The Arrogance of Belief

"May I never boast in anything but the cross..." (Galatians 6:14).

There have been many poor leaders who have lived by the motto "Do what I say, not what I do." In essence, that's the very thing Jesus was saying regarding the teachers of the law and the Pharisees in Matthew chapter 23 which led to his "calling out" some of the gross inconsistencies in their belief and practice. Although his words were about the Pharisees and other religious leaders, he was speaking to the crowds and his followers. He is speaking to us.

Somewhere along the line, we've been handed this idea that to be right with God means believing the right things about God.

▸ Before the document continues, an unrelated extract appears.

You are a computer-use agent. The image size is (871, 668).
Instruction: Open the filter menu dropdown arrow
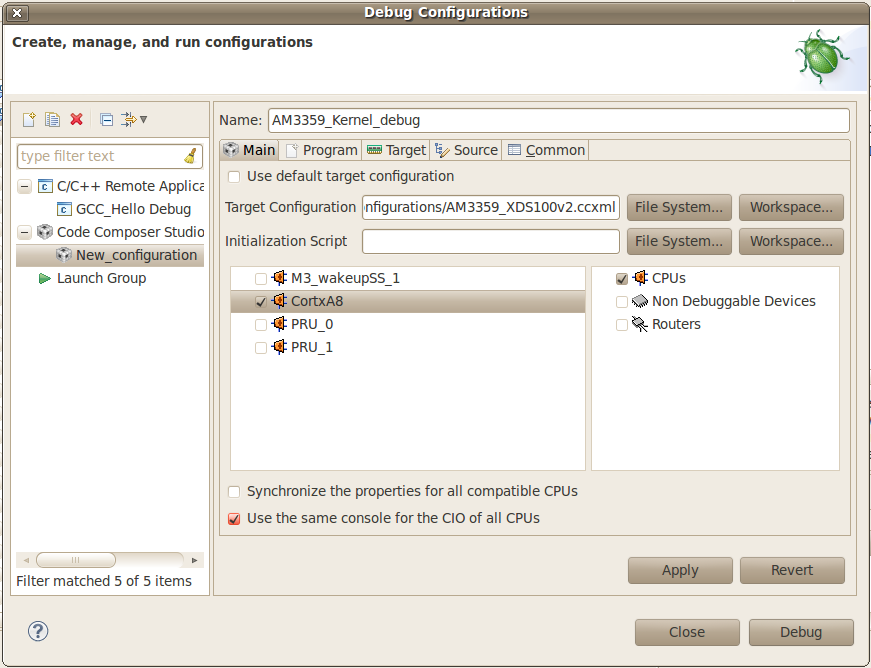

Believe the creeds or our church's essential doctrines, and you're OK with us -- and by proxy, with God. Believe and submit to what your leaders are teaching you, and you're OK with us and with God. It's not long before the issue becomes more about our "rightness" (and your "wrongness") than it does about living as followers of Christ.

Somewhere after the period of the early church, there was a shift in thinking in the Christian world. How one lives his life in the world as a follower of Christ morphed into simply what one believes about God. Throughout the centuries, there have been those have spoken out for "right living", but many of these groups were labelled as heretics and either dismissed or destroyed. One of the signature marks of the Radical Reformation of the 16th, 17th, and 18th centuries was this idea of "right belief + right living = right faith". They understood that what a person believes is important, but how that belief is put into practice in daily living is what determines the measure of a person's faith.

When I take a closer look at Jesus, I can't see this "I'm right and you're wrong" approach to the Christian faith making much sense. Neither can I see abandoning the central belief and trust in Christ as being the Way. It has to be somewhere in the middle. Jesus himself said that there will be many who will call him Lord but not enter the Kingdom of God (Matthew 7), and the separation of the sheep from the goats in Matthew 25 seems to center on this idea that what we believe must translate into how we live. James 2:19 even goes so far as to say that even demons believe...but it's hard to image walking the streets of eternity with them. I know what some of you may be thinking...works! works! works! Although I do not agree that belief is enough, I also do not believe that works are enough. That, however, is not the point that I am trying to make in this article...

I am concerned with the arrogance that I see among many Christians because they "believe the right things". It's almost as though our belief legitimizes our separation from the rest of the world (and superiority above it). The patterns of arrogance can be seen everywhere in Christianity -- judgment, the marketing of our subculture, and our sense of entitlement as "children of God" (and all the prosperity bull that comes with it). Our "special insight" or "special authority" makes us feel above and superior, and that belief causes us to look down our noses at all those who do not believe as we do. I wonder how many Christian t-shirts or bumper stickers are donned not so much as a witness but as to say "I'm not like you"?

When Jesus was speaking in Matthew chapter 23, he said these very profound words: "Woe to you, teachers of the law and Pharisees, you hypocrites! You travel over land and sea to win a single convert, and when he becomes one, you make him twice as much a son of hell as you are." There was an arrogance of belief and entitlement among the Pharisees, and Jesus stood in stark contrast to their vanity of belief. With a towel and a cross, Jesus re-defined what it means to be the people of God. Our belief doesn't set us above the crowd but thrusts us into the midst of the "least of these" with love and humility to wash their "mud-caked feet".

Superiority, arrogance, and power is nothing new in a world that lusts for it, but the way of Christ is different -- and transformative. We don't "work on our works" to prove what we believe, but as we seek Christ, he changes us. There is no arrogance there.

"The Holy Spirit indwells the believer, working to bring about a more righteous life and heart. We must be careful, however, not to confuse the indwelling of the Spirit with any deification of the individual. The Spirit is in the believer and works with the believer but does not become the believer." (R.C. Sproul).